DATA SECTION section start
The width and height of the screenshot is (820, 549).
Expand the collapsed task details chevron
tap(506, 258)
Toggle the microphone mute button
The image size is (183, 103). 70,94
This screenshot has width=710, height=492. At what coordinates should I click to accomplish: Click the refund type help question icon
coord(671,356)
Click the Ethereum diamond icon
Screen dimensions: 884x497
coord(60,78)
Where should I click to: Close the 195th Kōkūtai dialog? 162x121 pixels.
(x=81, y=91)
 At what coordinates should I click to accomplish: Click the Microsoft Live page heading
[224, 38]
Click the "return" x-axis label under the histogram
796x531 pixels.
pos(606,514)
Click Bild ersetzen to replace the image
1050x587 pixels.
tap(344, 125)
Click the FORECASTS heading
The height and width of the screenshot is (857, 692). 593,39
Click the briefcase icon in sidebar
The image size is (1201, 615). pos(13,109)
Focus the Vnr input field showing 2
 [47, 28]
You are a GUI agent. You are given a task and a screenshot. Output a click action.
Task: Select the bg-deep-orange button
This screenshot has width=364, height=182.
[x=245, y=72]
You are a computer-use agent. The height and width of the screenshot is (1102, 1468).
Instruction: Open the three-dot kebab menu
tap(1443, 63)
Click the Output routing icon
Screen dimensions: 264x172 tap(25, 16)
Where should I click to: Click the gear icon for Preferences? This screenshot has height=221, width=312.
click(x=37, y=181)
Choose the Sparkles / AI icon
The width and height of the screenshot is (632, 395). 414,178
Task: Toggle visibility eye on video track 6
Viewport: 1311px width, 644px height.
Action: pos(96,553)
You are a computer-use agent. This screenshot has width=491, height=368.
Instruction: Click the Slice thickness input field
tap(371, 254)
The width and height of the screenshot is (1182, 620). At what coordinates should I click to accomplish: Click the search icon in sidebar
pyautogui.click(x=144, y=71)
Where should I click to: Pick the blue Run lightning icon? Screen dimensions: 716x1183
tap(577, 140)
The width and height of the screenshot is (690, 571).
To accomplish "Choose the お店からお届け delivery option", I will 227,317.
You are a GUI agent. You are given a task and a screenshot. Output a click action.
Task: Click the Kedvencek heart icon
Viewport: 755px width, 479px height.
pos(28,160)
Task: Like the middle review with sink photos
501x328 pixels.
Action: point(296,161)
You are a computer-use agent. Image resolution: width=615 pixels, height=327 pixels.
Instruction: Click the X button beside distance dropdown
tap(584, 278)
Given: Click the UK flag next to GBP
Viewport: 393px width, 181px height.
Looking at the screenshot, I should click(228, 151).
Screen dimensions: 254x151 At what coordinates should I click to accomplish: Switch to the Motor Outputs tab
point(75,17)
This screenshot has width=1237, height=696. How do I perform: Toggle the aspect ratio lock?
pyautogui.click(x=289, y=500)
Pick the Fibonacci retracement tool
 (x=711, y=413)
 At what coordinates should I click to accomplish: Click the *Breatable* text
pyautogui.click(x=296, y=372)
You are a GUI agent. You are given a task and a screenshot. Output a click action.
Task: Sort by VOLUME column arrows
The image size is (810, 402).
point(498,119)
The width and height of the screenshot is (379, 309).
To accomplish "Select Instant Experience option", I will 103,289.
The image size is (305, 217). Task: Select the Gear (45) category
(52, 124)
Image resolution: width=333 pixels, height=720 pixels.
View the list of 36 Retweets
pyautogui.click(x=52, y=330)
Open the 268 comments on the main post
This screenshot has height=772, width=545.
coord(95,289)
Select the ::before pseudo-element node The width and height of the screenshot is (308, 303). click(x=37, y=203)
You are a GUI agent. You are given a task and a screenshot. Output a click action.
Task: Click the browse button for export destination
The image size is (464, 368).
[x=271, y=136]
DATA SECTION section end
**TASK TO COMPLETE:**
Every line of the listing that includes the word "resolution" forms the answer.

**REPLY TO THE EXERCISE:**
You are a computer-use agent. Image resolution: width=615 pixels, height=327 pixels.
Image resolution: width=333 pixels, height=720 pixels.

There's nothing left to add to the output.